How to keep information in your memory for a test

daisymimi22 asks: I learn things before I take tests, but when I am writing on my test sheet, I forget everything. What should I do?

Hi daisymimi22 –

I sure do relate.  When I was getting trained, I would learn all the things I was supposed to do – “Come,” “Sit,” “Stay,” “Heel,” and such – and really have them down.  Then Handsome would take me in front of some friends of his and say, “Shirelle’s so smart!  Let me show you!  Okay, girl, Sit.”  And I’d have absolutely no idea what he was talking about!

How wildly irritating!  He’d be embarrassed, I’d feel dumb, and his friends would be condescending, like “Well she’s a cute puppy anyway, that’s enough.”  Oh how awful that felt!

So here’s the problem I had, which I imagine you’re also having.  Brains (both dog and human sorts) have sections that store different sorts of memory.  Short-term memory is really important as you’re doing things.  Imagine if you were trying to talk with a friend, but couldn’t remember what either of you said a few seconds before.  That’d be a really tough conversation for both of you!  Imagine if you got on your bicycle to ride to your grandparents’ house, but along the way, you continually forgot where you were heading to and what streets you’d already passed.  My guess is you’d never get anywhere.

But short-term memory has a lot of work to do, just keeping aware of what’s going on at the moment.  You also have long-term memory, which holds information that you need to know even if you haven’t had to deal with it in the last day or so (for example, your address, your dog’s name… or even your name!).

The problem you and I both had with those tests is that we had learned all we needed to in our short-term memory, but it hadn’t been “re-filed” into our long-term memory.  And there are a few good tricks to help you with that.

One is to memorize everything you need to know till you can spout it out all at once… and then put it aside for a day, and do the same thing again… and then a day later do it again!  Probably doing it three times will be pretty successful.  See, what works is that your brain will get very frustrated.  Let’s say that on Monday, you learn all the capitals of Europe.  Then the next day, you quiz yourself on them again, and find that you remember everything except Madrid and Berlin.  Amazingly, the next day, because you had to concentrate more on those two, you’ll remember them, but have forgotten London and Paris!  But once you’ve done it a few times, you’ll really have them all.  Because your brain will have learned it had to file this information in longer-term memory.

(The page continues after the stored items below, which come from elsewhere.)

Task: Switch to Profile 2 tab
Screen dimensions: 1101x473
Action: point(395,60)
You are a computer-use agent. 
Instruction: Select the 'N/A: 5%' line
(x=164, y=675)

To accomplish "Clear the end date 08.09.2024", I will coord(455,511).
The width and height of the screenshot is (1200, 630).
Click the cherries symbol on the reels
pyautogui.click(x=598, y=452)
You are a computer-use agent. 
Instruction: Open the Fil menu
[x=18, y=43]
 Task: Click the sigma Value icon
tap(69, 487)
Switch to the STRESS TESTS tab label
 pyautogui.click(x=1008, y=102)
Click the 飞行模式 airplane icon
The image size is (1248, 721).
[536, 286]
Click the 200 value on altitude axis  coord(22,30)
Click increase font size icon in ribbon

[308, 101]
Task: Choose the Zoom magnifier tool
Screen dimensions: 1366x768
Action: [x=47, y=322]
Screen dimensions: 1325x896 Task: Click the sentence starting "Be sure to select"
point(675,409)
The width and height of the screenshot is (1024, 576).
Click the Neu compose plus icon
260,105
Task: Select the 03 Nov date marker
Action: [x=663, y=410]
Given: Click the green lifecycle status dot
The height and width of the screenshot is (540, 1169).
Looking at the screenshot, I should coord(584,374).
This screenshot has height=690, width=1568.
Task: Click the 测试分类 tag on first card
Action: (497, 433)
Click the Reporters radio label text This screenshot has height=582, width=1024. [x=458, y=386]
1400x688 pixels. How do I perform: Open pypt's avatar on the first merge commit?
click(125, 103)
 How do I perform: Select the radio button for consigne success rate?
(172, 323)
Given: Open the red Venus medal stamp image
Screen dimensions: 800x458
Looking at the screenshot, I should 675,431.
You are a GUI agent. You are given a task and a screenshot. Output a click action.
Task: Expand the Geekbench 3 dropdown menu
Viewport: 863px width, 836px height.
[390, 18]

(One warning, though:  There are actually many levels of memory, so please don’t think that because you’re able to remember something for a couple of days, that means you won’t need to re-learn it for a big exam later on!  It’ll just be a lot easier to learn it that next time.)

Another thing I’ve seen actors do, when they have to learn lots of lines, is to learn everything forward, and then test themselves by trying to do all the words backward!  Like, to use that last sentence, “backward words the all do to trying by themselves test then and…” and so on.  It’s really hard.  And concentrating like that makes their brain really focus on every word, so they learn it all a lot better.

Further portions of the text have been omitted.